Quanto all'esecuzione coattiva del prelievo del minore, altro aspetto affrontato dagli Ermellini, occorre ricordare che nel nostro ordinamento giuridico non esiste una normativa che specifichi l'organo deputato per l'esecuzione dei provvedimenti giudiziari relativi all'affido dei minori. Tale vuoto unita alla frammentarietà delle competenze giudiziarie in materia, rende difficile l'identificazione del giudice competente per l'esecuzione dei provvedimenti, il che comporta una serie di enigmi da sciogliere, posto che l'obbligo di consegna non ha come oggetto un "bene", ma una persona minorenne. Si legge nell'ordinanza: "Il fatto che il minore abbia sempre convissuto con la madre non equivale a politicamente a sostenere che la sua volontà di non incontrare il padre o di non incontrarlo con le frequenze prescritte sia ineluttabilmente guardata dalla madre attraverso schematismi, in mancanza di riscontri verificabili sul supposto rapporto di così grave soggezione implicante la negazione di ogni autonomo processo decisionale anche istintivo di un minore ormai dodicenne. Ciò naturalmente non incide sul pieno diritto del padre di incontrare il figlio di sviluppare significative relazioni con lo stesso, ma sulle modalità di realizzazione di tale diritto che il provvedimento impugnato confina nell'esecuzione coattiva del prelievo del minore dalla residenza della madre, con la precisione di ogni relazione con quest'ultima, che pure ne rappresenta la figura di ferimento nella tua vita."

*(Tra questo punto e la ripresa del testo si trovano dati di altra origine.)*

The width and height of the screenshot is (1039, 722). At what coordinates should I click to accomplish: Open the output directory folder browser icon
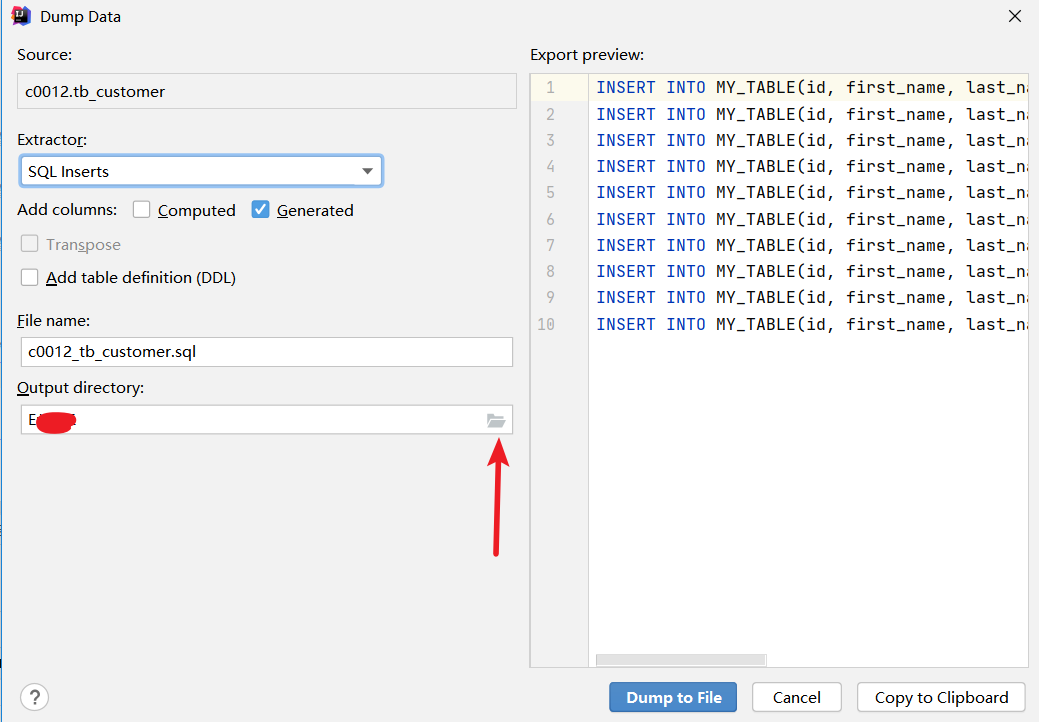coord(496,420)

In siffatta ottica non appare applicabile la normativa che disciplina l'esecuzione forzata degli obblighi di fare o di non fare (art. 612 c.p.c.).

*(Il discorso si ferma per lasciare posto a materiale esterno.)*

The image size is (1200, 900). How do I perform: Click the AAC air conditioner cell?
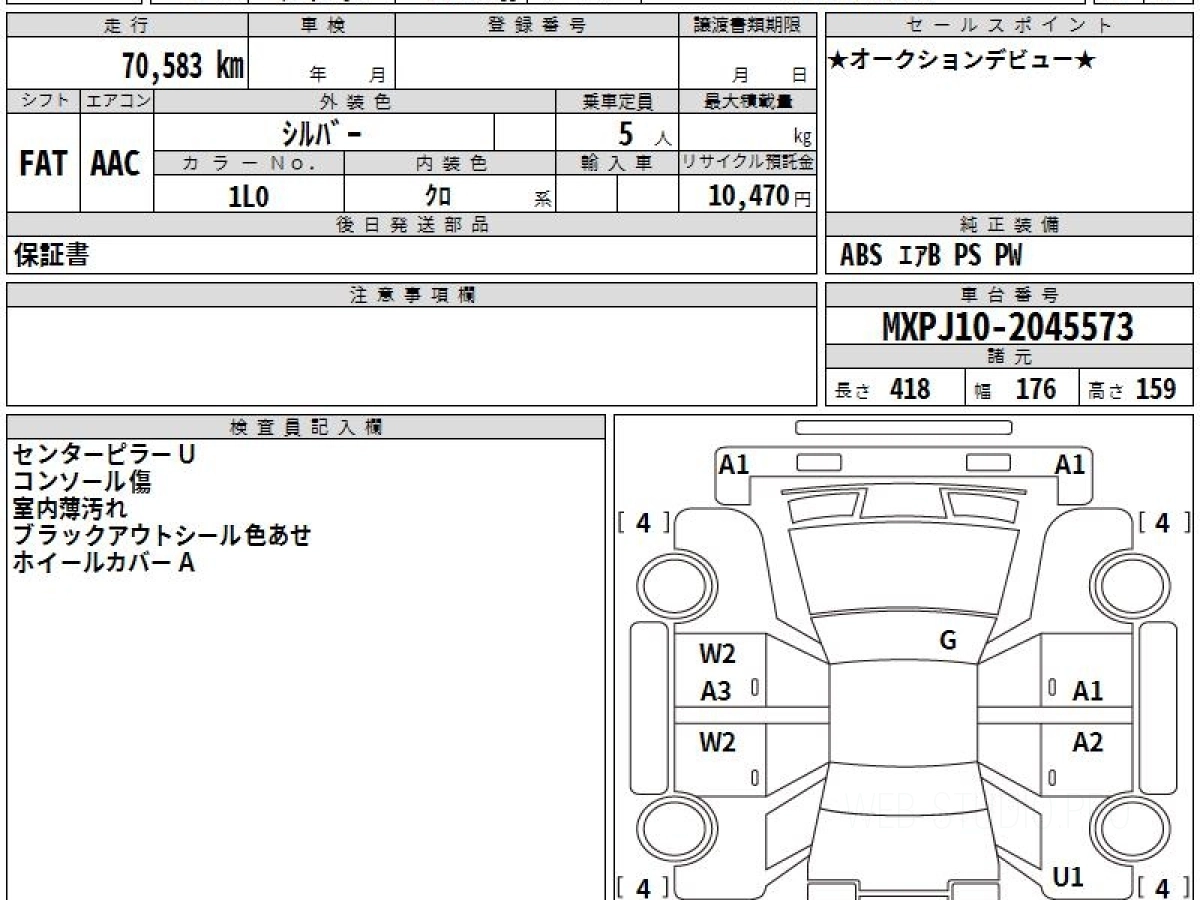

L'ordinanza suggerisce l'applicazione dell'art. 709 ter c.p.c. strumento questo, applicato dalla giurisprudenza, per contrastare gli inadempimenti agli obblighi di natura personale nelle ipotesi previste dalla norma. Si precisa a completamento di quanto detto che con l'entrata in vigore nel 2009 dell'art. 614- bis cod. proc. civ., la giurisprudenza di merito nelle proprie decisioni ha ritenuto di utilizzare unitamente all'art. 709- ter cod. proc. civ. anche la misura coercitiva indiretta dell'art. 614- bis cod. proc. civ. nell'ottica di rafforzare la tutela delle obbligazioni familiari di fare fungibili o infungibili e di non fare (si pensi per esempio proprio ai conflitti in relazione ai tempi di permanenza del figlio presso un genitore, agli ostacoli alla frequentazione posti in essere da un genitore verso l'altro, od ancora alle difficoltà attuative connesse all'obbligo di consegna del minore). [Trib. Lecce, 1.7.2019, in www.osservatoriofamiglia.it; Trib. Genova, 8 novembre 2018, in www.osservatoriofamiglia.it; Trib. Roma, 10 maggio 2013, in Giur. mer., 2013, 2100 ss.; Trib. Firenze, ord 10 novembre 2011, in Danno e resp., 2012, 781 ss.].